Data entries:
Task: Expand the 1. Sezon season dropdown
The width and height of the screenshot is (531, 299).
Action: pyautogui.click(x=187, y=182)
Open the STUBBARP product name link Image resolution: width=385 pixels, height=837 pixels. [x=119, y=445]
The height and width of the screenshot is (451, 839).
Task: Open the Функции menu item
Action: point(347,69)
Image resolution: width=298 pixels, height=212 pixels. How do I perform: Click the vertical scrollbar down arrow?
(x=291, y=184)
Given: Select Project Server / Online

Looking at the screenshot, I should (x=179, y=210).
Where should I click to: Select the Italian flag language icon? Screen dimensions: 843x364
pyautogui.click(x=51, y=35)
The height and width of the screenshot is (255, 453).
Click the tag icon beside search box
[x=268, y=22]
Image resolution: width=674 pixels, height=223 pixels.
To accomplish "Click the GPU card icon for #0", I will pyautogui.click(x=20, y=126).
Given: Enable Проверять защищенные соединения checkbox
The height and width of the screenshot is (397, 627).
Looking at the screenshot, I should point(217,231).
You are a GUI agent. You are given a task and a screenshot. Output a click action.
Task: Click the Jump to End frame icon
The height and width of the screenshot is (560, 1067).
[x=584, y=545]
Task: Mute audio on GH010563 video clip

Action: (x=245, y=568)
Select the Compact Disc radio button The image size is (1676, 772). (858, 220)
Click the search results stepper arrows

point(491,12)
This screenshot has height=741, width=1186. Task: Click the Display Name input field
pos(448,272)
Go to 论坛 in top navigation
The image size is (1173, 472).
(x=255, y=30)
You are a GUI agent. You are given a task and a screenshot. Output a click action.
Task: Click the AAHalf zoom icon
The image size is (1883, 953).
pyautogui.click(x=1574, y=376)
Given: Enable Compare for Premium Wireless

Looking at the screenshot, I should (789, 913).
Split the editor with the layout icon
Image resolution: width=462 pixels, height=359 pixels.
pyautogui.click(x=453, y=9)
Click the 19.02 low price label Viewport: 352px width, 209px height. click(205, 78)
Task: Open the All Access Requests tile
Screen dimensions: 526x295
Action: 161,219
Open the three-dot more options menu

PROBLEM TO SOLVE: Start at the line containing "The height and width of the screenshot is (255, 453)." and end after the line containing "Looking at the screenshot, I should point(217,231).". Copy those lines with "tag icon" changed to "bookmark icon" and nothing else altered.

FINAL RESULT:
The height and width of the screenshot is (255, 453).
Click the bookmark icon beside search box
[x=268, y=22]
Image resolution: width=674 pixels, height=223 pixels.
To accomplish "Click the GPU card icon for #0", I will pyautogui.click(x=20, y=126).
Given: Enable Проверять защищенные соединения checkbox
The height and width of the screenshot is (397, 627).
Looking at the screenshot, I should point(217,231).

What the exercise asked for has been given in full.